L’essor de la filière de méthanisation en agriculture « n’a pas été à la hauteur des espoirs des porteurs de projet et des ministères impliqués sur le sujet », constate un rapport sur les freins au développement de ce secteur, réalisé par les Conseils généraux de l’environnement et du développement durable (CGEDD) et de l’alimentation, de l’agriculture et des espaces ruraux (CGAAER), publié le 5 février. Premier frein identifié : « le refus des cultures énergétiques à titre principal ». Un parti pris à « prendre en compte : pour cette raison, la méthanisation à la ferme n’atteindra pas le développement qu’elle connaît, par exemple, en Allemagne ».

Le tabou des cultures dédiées

Ce positionnement est « une question de doctrine », posent les auteurs. Pourtant, rapportent-ils, les agriculteurs interrogés avancent trois arguments sur ce sujet. D’abord, la traction animale pouvait consommer 10% à 15% des quantités de fourrage produites sur l’exploitation pour réaliser les travaux agricoles, et ils estiment que « les tracteurs et l’ensemble du machinisme agricole n’auraient guère besoin de plus de 2 à 3% de la SAU dédiée au méthaniseur pour donner à la ferme son indépendance énergétique ». Ensuite, ils avancent « la possibilité de réserver les cultures intercalaires à l’usage de la méthanisation », et enfin, l’introduction ponctuelle de céréales pour équilibrer la ration du méthaniseur et assure son bon fonctionnement sur le plan technique, sans pour autant envisager de culture dédiée.
Revenant aux émeutes de la faim, les auteurs du rapport analysent : « De façon simplificatrice, voire simpliste, certains ont dénoncé les cultures énergétiques comme responsables de la famine en certains endroits du monde. Même si, actuellement, personne ne propose d’introduire des cultures principales purement énergétiques, force est de reconnaître que, si l’on doit rester à ce dogme, il serait illusoire de vouloir développer massivement la filière méthanisation agricole en France ».
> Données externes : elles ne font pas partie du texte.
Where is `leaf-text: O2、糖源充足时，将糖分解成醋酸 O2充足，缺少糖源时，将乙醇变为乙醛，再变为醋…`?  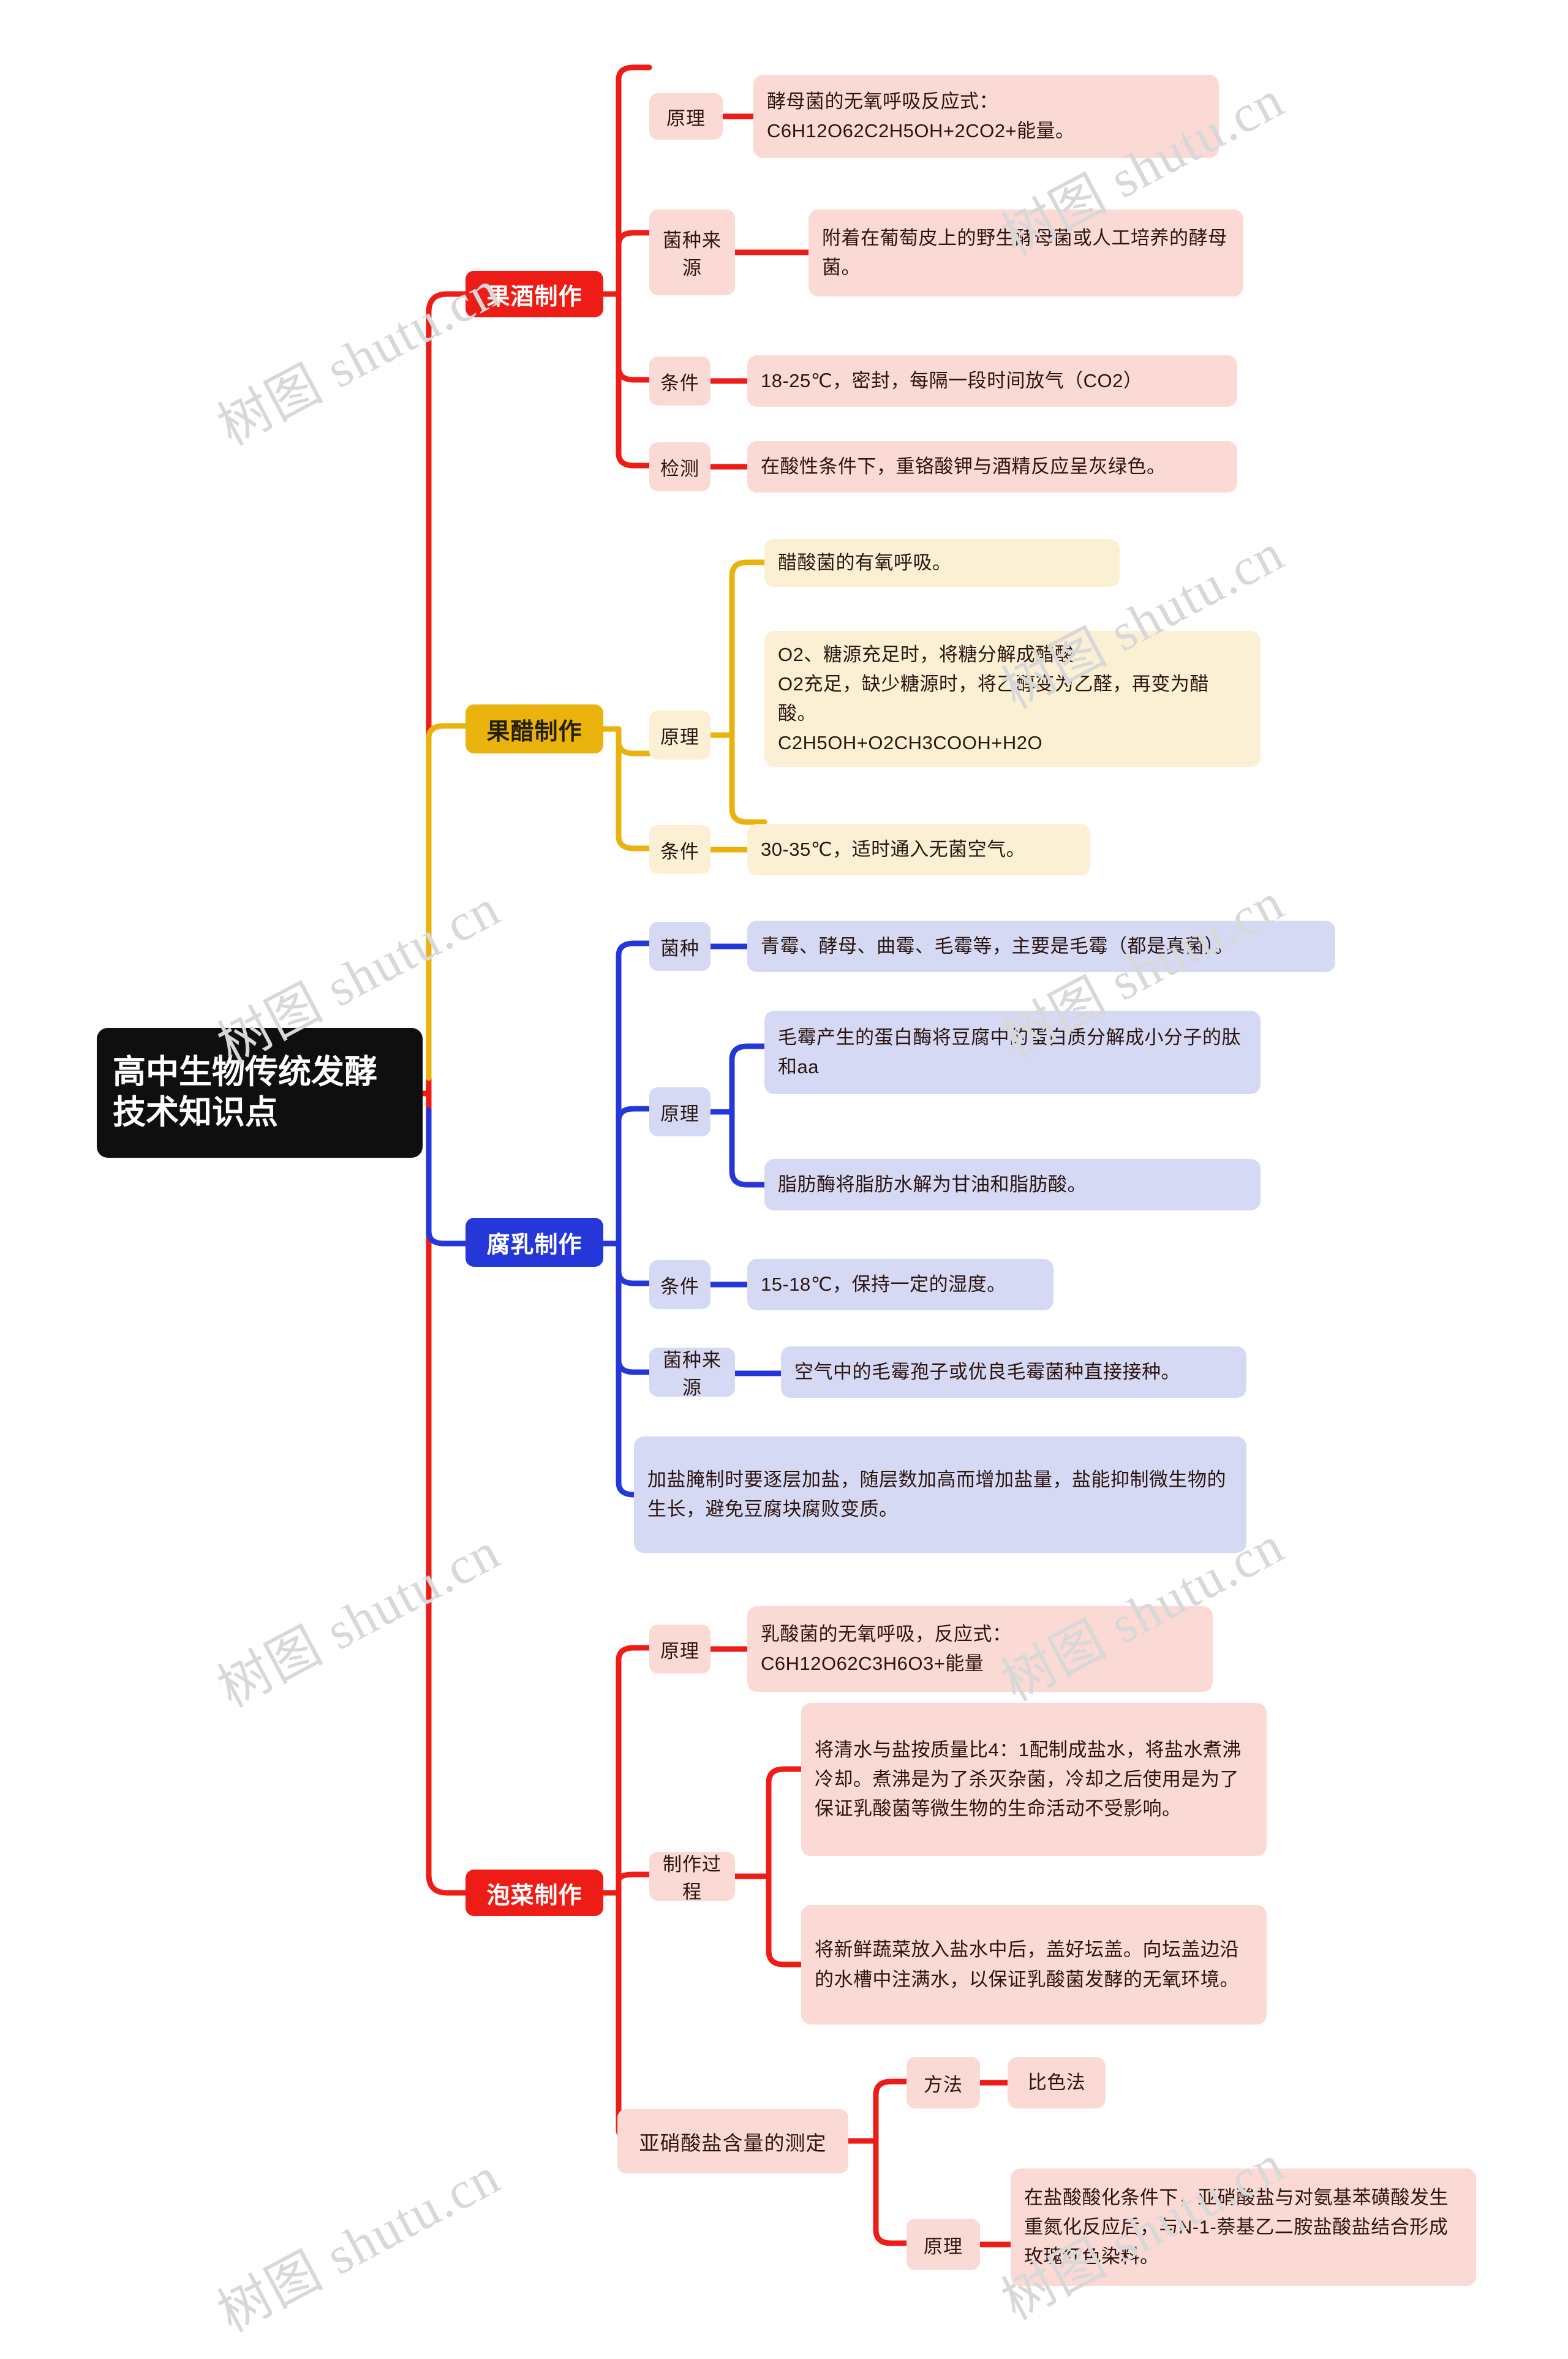
leaf-text: O2、糖源充足时，将糖分解成醋酸 O2充足，缺少糖源时，将乙醇变为乙醛，再变为醋… is located at coordinates (994, 698).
Un digestat considéré comme déchet

Voilà pourquoi, poursuivent les auteurs, la principale piste à explorer, en France, pour développer cette filière est la valorisation des digestats. Les résidus du processus de méthanisation sont aujourd’hui pénalisés par leur statut de déchet. Pour autant, la normalisation n’apparaît pas opportune aux auteurs qui indiquent plutôt la voie de « de l’homologation groupée ». Un prochain rapport du CGAAER portera sur l’utilisation et la valorisation des digestats. En revanche, les textes réglementaires et les tarifs « modernisés récemment », ne « constituent pas un frein au développement de la méthanisation agricole, même si certains points mériteraient d’être revus. », souligne le rapport.